Review collection practices to ensure you only collect personal information reasonably necessary and proportionate to the disclosed purposes. Eliminate unnecessary data collection points.

Provide training to all employees who handle consumer inquiries or personal information on CCPA/CPRA requirements, consumer rights, and your internal procedures. Focus especially on customer-facing and data-handling staff.

Submit test requests through all intake channels (web, phone, email) to verify that processes work correctly, identity verification is adequate, and responses are delivered within the 45-day timeline.

Test the "Do Not Sell or Share" link and Global Privacy Control integration to ensure opt-out requests are properly recorded and propagated to all data sharing partners.

Review service provider and contractor agreements for CCPA/CPRA compliance. Verify that data flows match contractual provisions and that vendors are not using personal information beyond permitted purposes.

Verify that your privacy policy accurately reflects current data collection, use, sharing, and retention practices. Ensure all CCPA/CPRA-required disclosures are present and up to date.

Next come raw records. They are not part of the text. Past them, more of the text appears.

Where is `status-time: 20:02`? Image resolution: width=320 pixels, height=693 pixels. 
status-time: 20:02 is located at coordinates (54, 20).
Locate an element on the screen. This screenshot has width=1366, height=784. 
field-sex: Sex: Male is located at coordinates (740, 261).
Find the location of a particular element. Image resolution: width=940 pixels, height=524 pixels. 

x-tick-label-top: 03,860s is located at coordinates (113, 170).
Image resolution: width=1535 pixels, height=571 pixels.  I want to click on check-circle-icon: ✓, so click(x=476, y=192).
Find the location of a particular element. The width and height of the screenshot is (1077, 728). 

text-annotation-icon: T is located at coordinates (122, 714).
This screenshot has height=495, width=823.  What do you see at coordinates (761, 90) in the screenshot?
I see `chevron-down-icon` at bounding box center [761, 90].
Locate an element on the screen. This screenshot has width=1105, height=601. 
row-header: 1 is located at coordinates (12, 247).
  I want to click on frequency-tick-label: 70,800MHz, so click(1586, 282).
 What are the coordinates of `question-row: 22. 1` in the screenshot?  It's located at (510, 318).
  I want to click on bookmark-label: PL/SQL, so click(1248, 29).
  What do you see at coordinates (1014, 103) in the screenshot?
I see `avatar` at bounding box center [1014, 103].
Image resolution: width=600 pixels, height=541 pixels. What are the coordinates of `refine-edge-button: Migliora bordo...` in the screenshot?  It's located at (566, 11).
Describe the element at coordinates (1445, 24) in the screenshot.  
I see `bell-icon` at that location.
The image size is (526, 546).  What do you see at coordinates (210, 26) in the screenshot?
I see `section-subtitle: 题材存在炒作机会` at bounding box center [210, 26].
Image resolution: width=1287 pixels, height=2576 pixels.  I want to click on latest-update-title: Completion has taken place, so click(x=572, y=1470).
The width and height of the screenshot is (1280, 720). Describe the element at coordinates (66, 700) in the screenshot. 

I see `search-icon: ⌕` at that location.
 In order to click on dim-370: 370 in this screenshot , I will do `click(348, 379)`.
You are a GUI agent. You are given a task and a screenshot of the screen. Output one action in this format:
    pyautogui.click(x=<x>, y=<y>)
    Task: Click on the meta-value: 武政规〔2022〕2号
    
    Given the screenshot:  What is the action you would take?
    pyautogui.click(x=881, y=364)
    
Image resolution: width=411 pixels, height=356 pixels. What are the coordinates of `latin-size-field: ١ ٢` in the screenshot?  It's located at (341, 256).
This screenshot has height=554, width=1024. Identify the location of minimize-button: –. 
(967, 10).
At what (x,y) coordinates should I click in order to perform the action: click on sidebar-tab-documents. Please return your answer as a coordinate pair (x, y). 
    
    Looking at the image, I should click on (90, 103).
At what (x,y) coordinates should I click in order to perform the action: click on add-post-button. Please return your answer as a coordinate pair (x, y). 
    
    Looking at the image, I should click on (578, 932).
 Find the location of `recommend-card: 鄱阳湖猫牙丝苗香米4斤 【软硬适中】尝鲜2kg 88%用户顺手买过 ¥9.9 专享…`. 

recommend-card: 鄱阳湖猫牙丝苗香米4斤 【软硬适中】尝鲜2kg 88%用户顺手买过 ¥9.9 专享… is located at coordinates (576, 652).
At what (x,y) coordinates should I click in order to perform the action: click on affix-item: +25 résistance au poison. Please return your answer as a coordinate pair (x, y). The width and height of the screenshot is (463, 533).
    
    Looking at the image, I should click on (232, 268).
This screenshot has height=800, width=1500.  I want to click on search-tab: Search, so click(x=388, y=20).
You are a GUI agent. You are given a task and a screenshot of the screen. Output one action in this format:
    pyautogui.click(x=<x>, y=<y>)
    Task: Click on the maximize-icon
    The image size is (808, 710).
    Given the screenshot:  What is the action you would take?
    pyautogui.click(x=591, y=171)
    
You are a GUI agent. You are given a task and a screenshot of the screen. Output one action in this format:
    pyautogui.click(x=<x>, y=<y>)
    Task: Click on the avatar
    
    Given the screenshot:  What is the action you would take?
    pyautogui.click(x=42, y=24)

Test that deletion requests result in actual data removal (or anonymization) across all systems, backups, and service providers within required timelines. Document any exceptions and legal bases for retention.

Review and update your privacy policy at least once per year to reflect changes in data practices, new categories of information collected, and any changes in how you sell, share, or process personal information.

Maintain records of all consumer rights requests received, fulfilled, denied, and response times. CPRA requires publishing annual metrics on requests received and median response times.

Stay current with California Privacy Protection Agency rulemaking, enforcement actions, and guidance that may affect your compliance program. CPRA established this new agency with expanded enforcement powers.

Update your data inventory whenever new data collection activities, systems, or vendor relationships are introduced. Conduct a full review at least annually to ensure accuracy and completeness.

CPRA requires businesses to conduct regular cybersecurity audits and risk assessments for high-risk processing activities. Establish a framework for these assessments as regulations are finalized.